Publier du théâtre, c’est courageux ou c’est audacieux ?

Depuis 2017, Cent Mille Milliards explore la vitalité du théâtre contemporain. Entre contraintes de forme et liberté de jeu, ce genre paradoxal se lit autant qu’il s’écoute.

Cent Mille Milliards publie du théâtre contemporain depuis 2017. Ce genre littéraire à part entière, aussi prestigieux que la poésie, le roman ou la nouvelle, nourrit l’exigence et la curiosité de nos lecteurs autant que l’audace d’écriture de nos auteurs. À bas bruit, loin de l’habituelle actualité littéraire, le théâtre contemporain français se développe avec une vitalité et une créativité magnifiques dans le paysage littéraire actuel, grâce aussi à l’exceptionnel dynamisme des festivals et de leurs participants, professionnels ou amateurs, partout en France. Pour Cent Mille Milliards, il s’agissait de contribuer à sa mesure (pas « bien haut, peut-être, mais tout seul ! ») à cette créativité artistique et culturelle et de pouvoir ainsi contempler tout l’horizon littéraire actuel.

Pour autant, le théâtre se révèle être un exercice éditorial particulièrement délicat. Je croyais avoir tout vu avec la poésie et sa liberté absolue, les poètes qui s’autorisent des licences inimaginables et des mises en pages héroïques. En réalité, le théâtre dépasse ces exigences, sur la forme comme sur le fond.
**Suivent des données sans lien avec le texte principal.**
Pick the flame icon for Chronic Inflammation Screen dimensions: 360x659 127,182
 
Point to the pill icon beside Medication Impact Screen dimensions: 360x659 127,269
Premier paradoxe de l’écriture théâtrale : elle attend une lecture devant des spectateurs, sinon une mise en scène avec des rôles interprétés, loin de l’habituelle lecture de livres, seule, exclusive, silencieuse. Une pièce s’écrit pour être jouée devant du monde, par forcément pour être lue pour soi. Ce qui signifie qu’il existe plusieurs lectures/interprétations d’un même texte. Chaque lecteur de fiction se doute bien qu’il n’a jamais l’unique monopole de la compréhension de ce qu’il lit. Il n’empêche, l’auteur de théâtre sait cette première règle : son texte s’ouvre à une multitude d’adaptations, les dialogues sont alors composés dans ce cadre pour le moins précis. Comment alors sait-on qu’on lit bien ce qu’on lit ? Le style de l’auteur nous le dit, seulement lui.

Et puis second paradoxe, qui me surprend à chaque fois : une pièce a peut-être de multiples interprétations, elle ne comporte quasiment aucune description de situation, de temporalité ou de sentiment (les fameuses didascalies). Surtout, elle respecte la célèbre règle : unité de temps, unité de lieu, unité d’action. Comment faire passer autant d’émotion ou de jeu scénique avec à peu près rien ? Comment tout exprimer en si peu de mots ? Comme dans la bande dessinée où le blanc entre deux cases contient tout ce qu’il faut pour faire le lien entre elles, tout ce qui manque dans l’écriture de la pièce se tient pourtant dans les pages, entre les dialogues, les scènes, les actes. Le hasard et l’incertitude n’ont pas leur place dans le texte d’une pièce de théâtre, tout s’enchaîne dans une mécanique fluide irrésistible. Chaque mot et chaque silence pèsent leur poids.

Avec de telles pures contraintes, la publication d’une pièce de théâtre devient une bravoure et un bonheur absolu de littérature.